The researchers searched post-operation reports to determine whether the surgeons' coworkers had reported them for any unprofessional behavior, including unsafe care, a lack of respectful communication, lack of integrity, and failure to complete professional tasks.
The researchers found that, contrary to what stereotype might imply, surgeons who had more reports for bad behavior tended to produce worse patient outcomes.
Specifically, compared with patients of surgeons who had no professional behavior complaints in the last 36 months, patients of those who did were 12% to 14% more likely to experience a complication within 30 days of surgery, such as pneumonia, stroke, infection, and kidney failure.
The risk increased for surgeons who had received multiple professional behavior complaints. Patients treated by surgeons with one to three reports of unprofessional behavior were at an 18% increased risk of complication, while those treated by surgeons with four or more reports were at almost 32% higher risk than surgeons with no reports in the last three years.
"These findings suggest that organizations interested in ensuring optimal patient outcomes should focus on addressing surgeons whose behavior toward other medical professionals may increase patients' risk for adverse outcomes," the authors said in the report.
The findings show that there is "truly a safety benefit to professional behavior," according to Jonah Stulberg, a general surgeon at Northwestern Memorial Hospital who was not involved in the study. He explained that, for example, "nurses may be more likely to speak up about breaks in sterile technique if the physician is more receptive to them speaking up." By contrast, if the surgeon is "yelling all the time," nurses may be less likely to say something.
According to William Cooper, director of the Vanderbilt Center for Patient and Professional Advocacy at Vanderbilt University Medical Center, the study results, when translated nationally, imply that surgeons with bad reviews could lead to negatively health consequences for about 500,000 patients across the country.

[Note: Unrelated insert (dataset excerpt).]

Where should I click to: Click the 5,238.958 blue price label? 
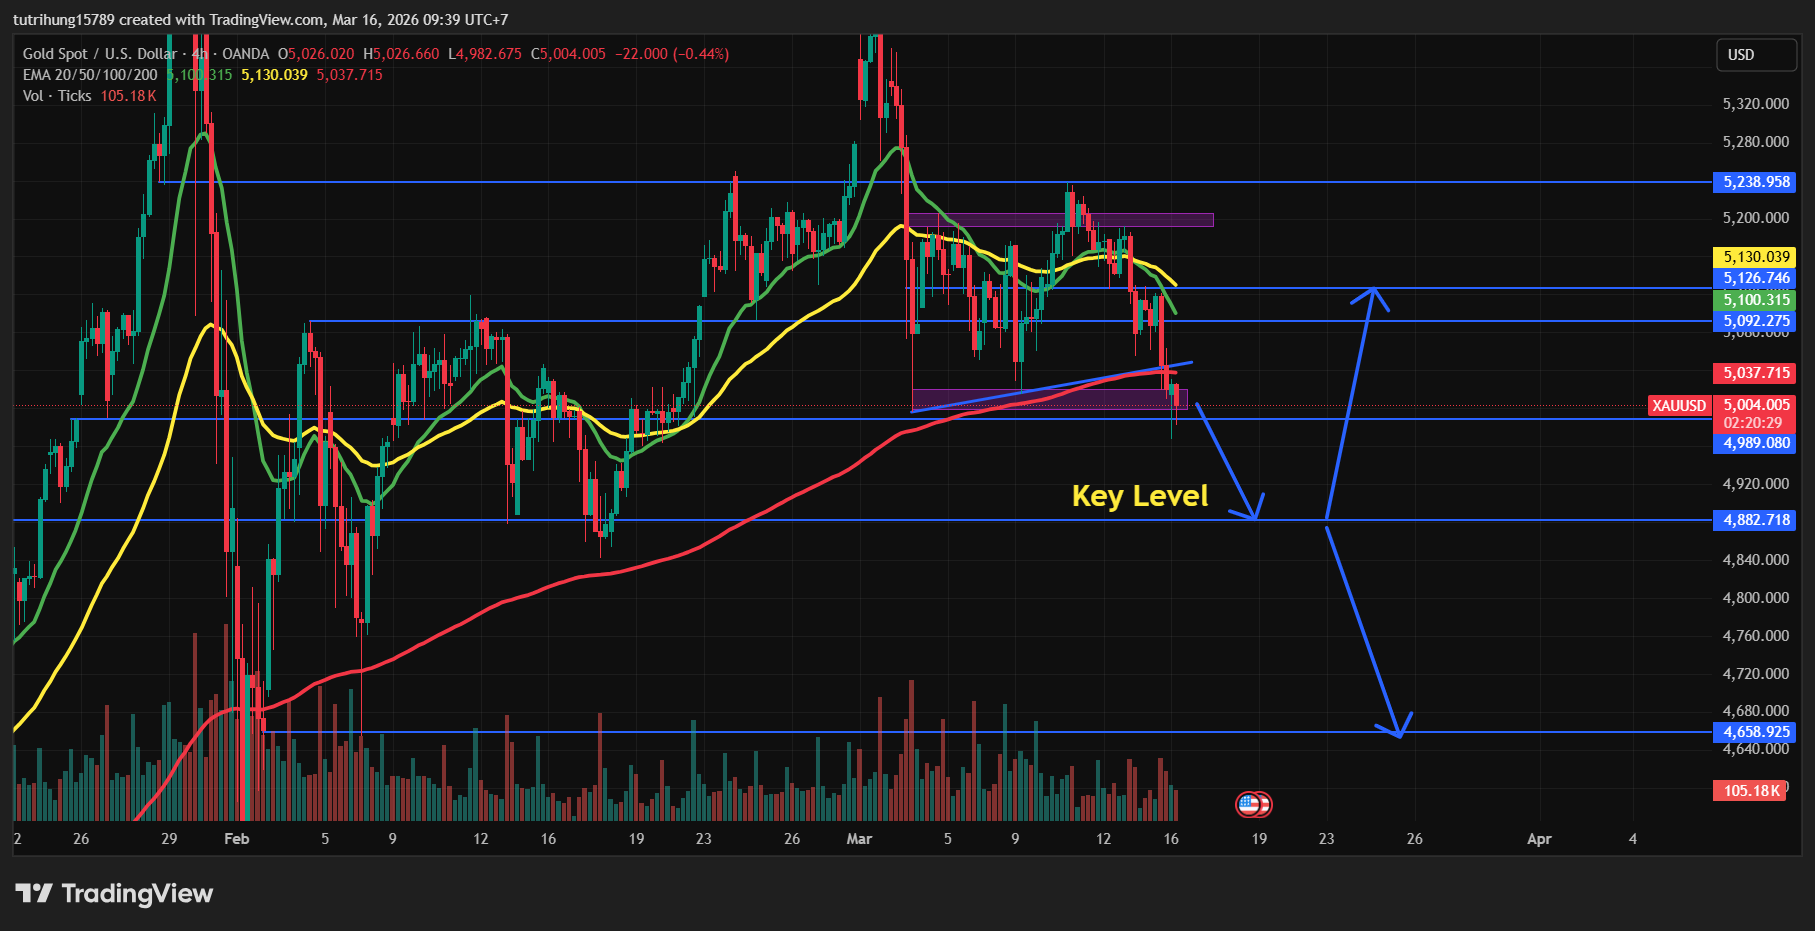1756,182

According to Fierce Healthcare, 70 to 80% of surgeons have never received a complaint about their behavior. On the other hand, Cooper noted, "a very small proportion account for a disproportionate share of adverse outcomes."
According to Cooper, previous research shows that feedback on their behavior can help surgeons improve their outcomes. "[W]hat we found is very effective is just sharing data with them—non-judgmental, comparative data," Cooper said. "We found … they will improve just by getting feedback on their performance relative to their peers."
As for the abrasive-but-brilliant surgeon stereotype, Cooper said it's time to put it to rest. "[W]e should have a zero-tolerance approach to unprofessional behavior in the workplace," he said (Finnegan, FierceHealthcare, 6/20; Neilson, "Shots," NPR, 6/19).